Among the records below, find the line that has "You are a GUI agent. The screenshot is 862×2576."; from there, give the lines again exactly, and stop after the line that has "MARIAGE (451, 119)".

→ **Available records**
╭──

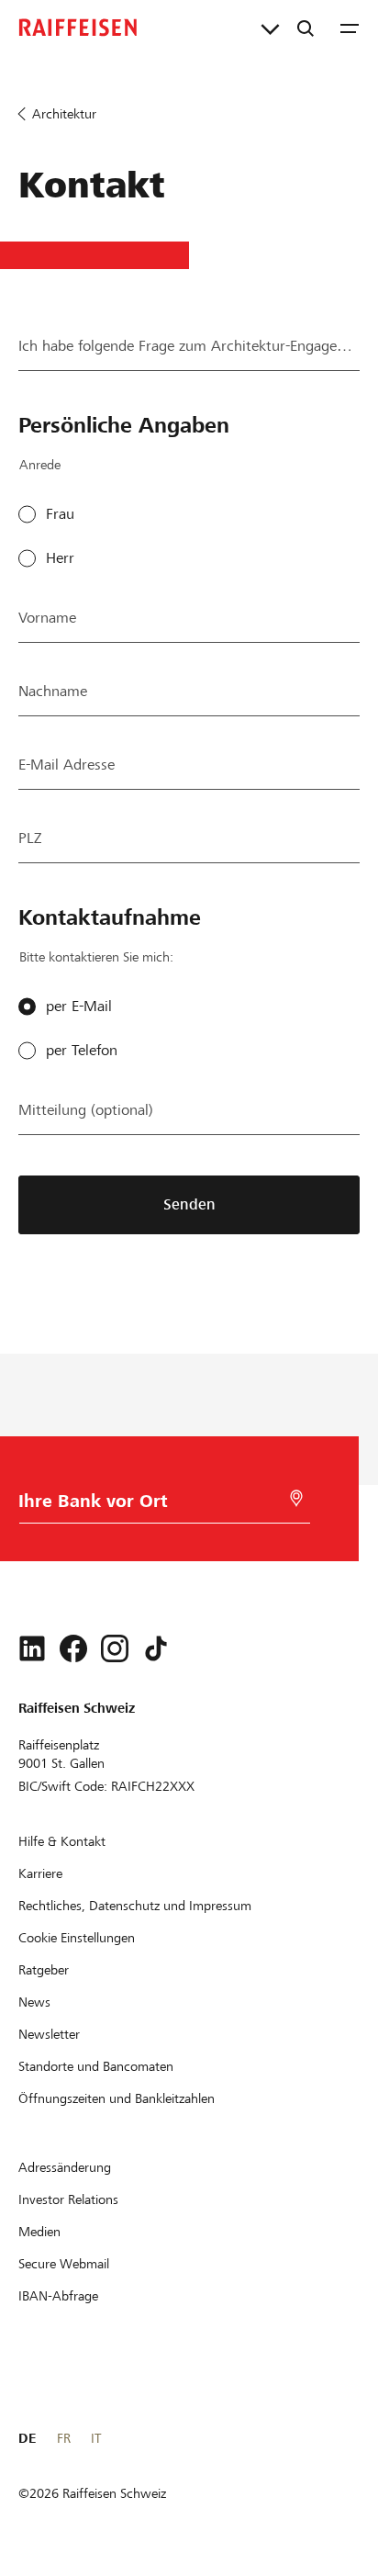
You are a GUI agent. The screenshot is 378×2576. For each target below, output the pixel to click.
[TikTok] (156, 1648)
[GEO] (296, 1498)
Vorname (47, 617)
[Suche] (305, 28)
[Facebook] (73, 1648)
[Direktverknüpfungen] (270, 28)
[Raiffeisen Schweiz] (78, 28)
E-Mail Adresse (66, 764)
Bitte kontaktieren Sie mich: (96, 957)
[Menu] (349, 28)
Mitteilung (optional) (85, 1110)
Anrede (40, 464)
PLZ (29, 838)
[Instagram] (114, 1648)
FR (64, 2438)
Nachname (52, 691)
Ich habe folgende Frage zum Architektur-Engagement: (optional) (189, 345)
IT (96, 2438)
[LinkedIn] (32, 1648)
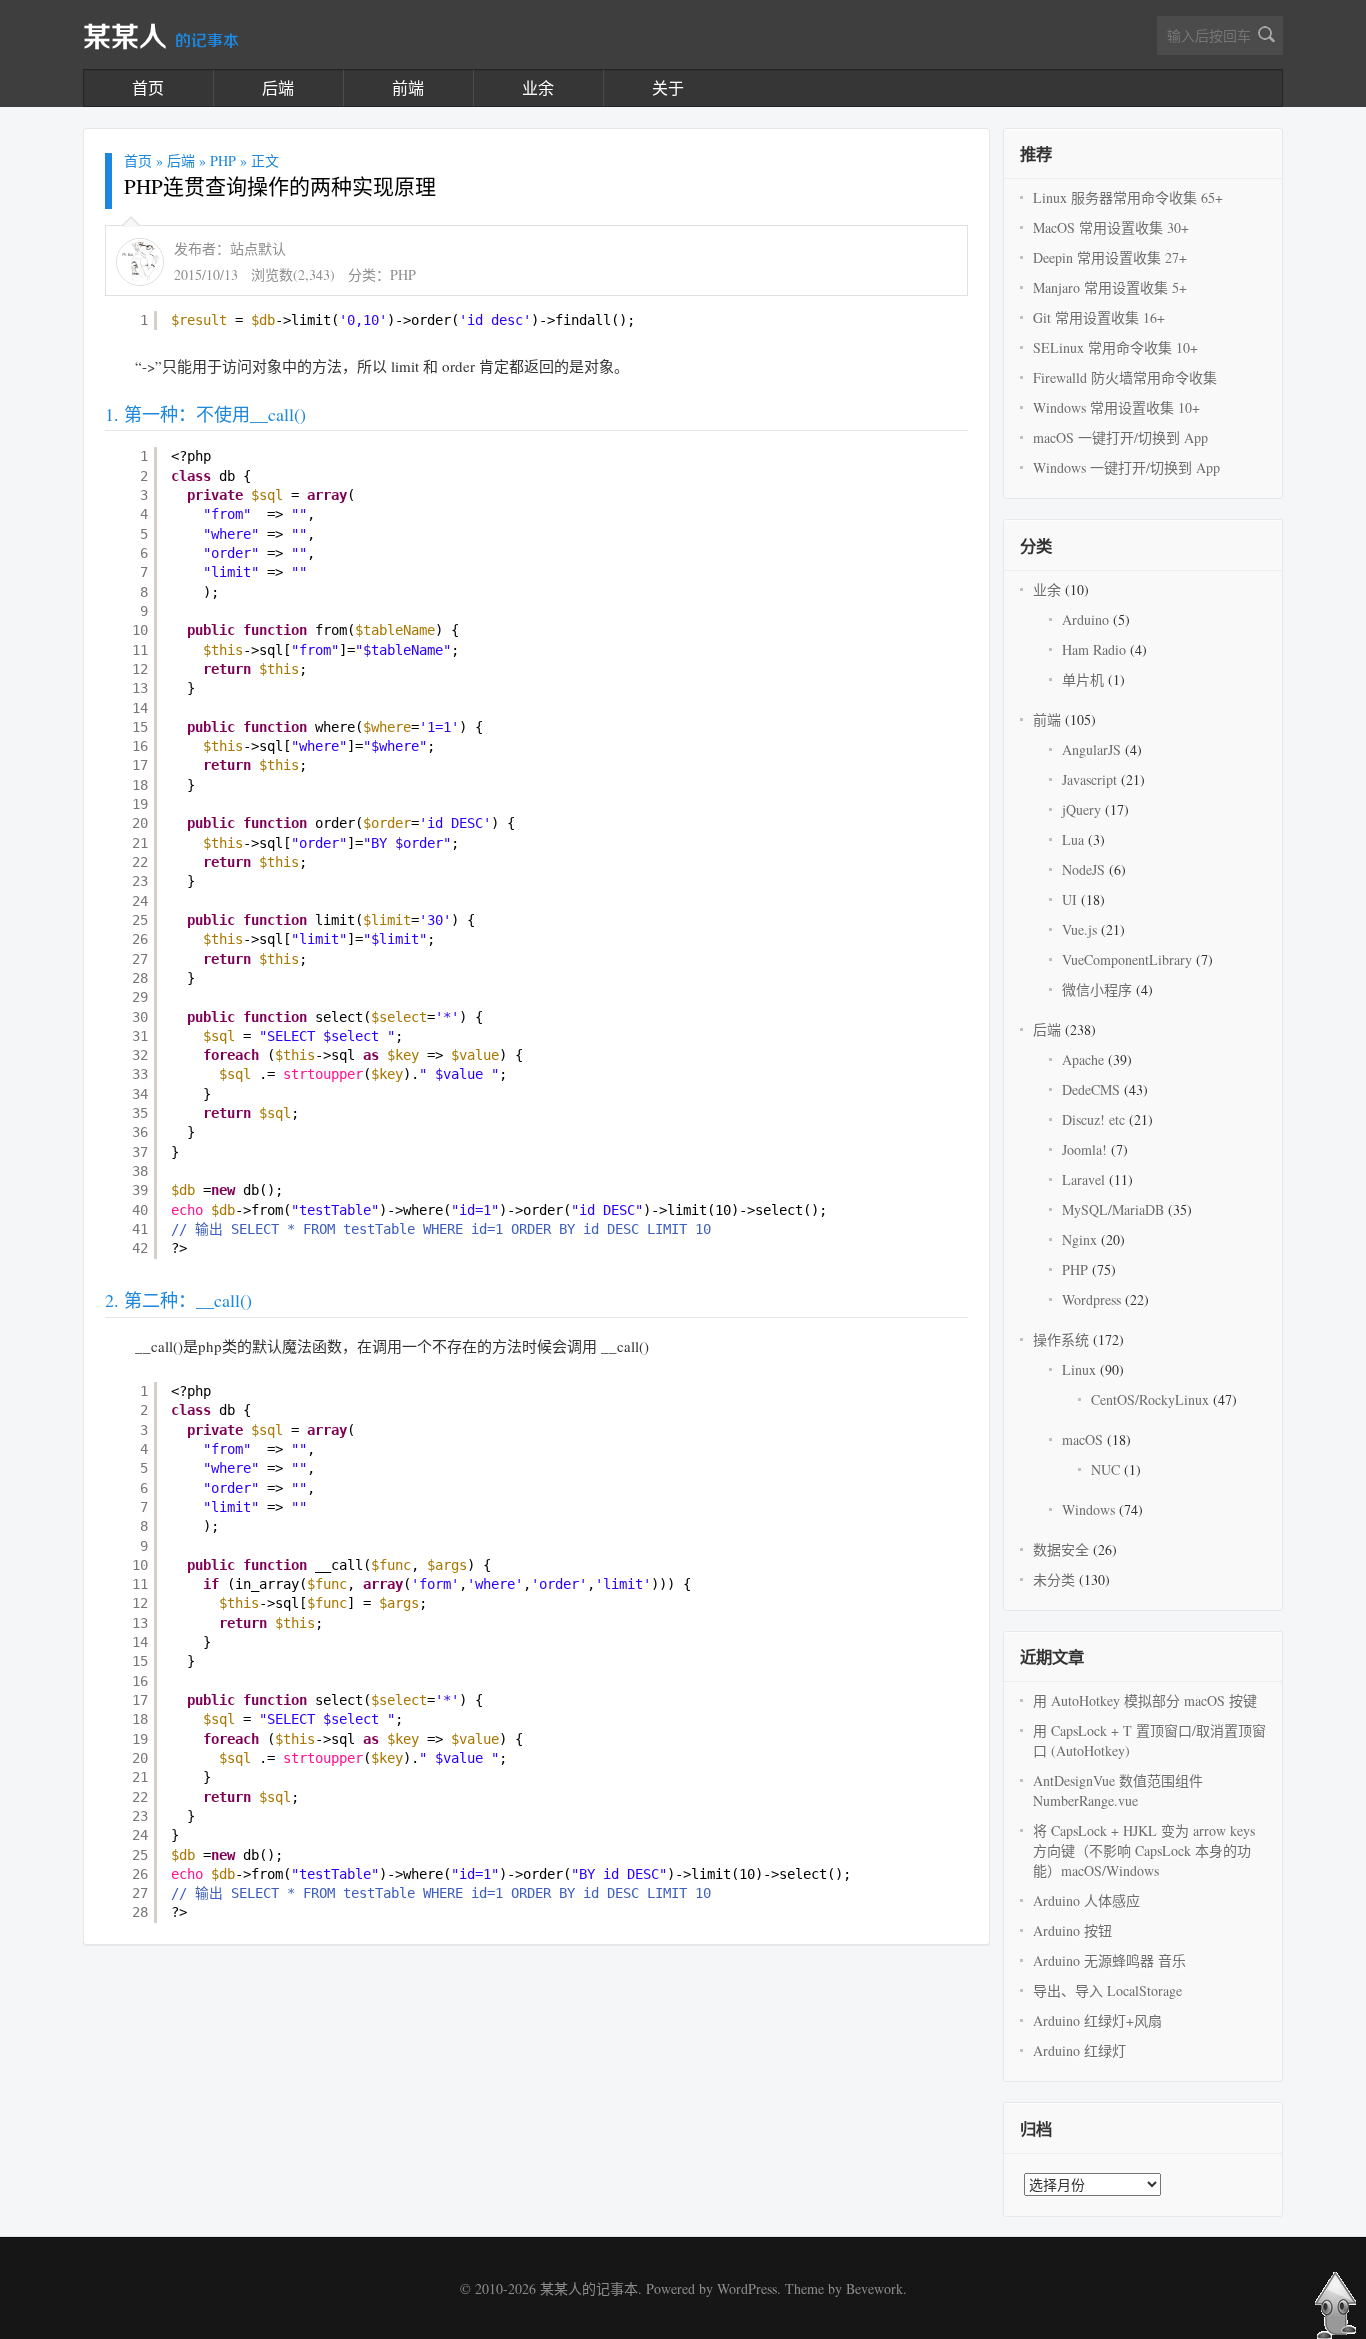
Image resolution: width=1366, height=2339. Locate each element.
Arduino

╰──
╭──

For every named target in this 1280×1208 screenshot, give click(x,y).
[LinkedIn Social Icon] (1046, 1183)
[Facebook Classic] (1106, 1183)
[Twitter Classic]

╰──
╭──

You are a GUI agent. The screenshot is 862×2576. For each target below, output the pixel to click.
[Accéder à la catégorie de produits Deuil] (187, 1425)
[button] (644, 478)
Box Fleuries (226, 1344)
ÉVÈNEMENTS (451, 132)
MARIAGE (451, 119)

╰──

→ **Solution to this problem**
You are a GUI agent. The screenshot is 862×2576. For each target below, output the pixel to click.
[Accéder à la catégorie de produits Deuil] (187, 1425)
[button] (644, 478)
Box Fleuries (226, 1344)
ÉVÈNEMENTS (451, 132)
MARIAGE (451, 119)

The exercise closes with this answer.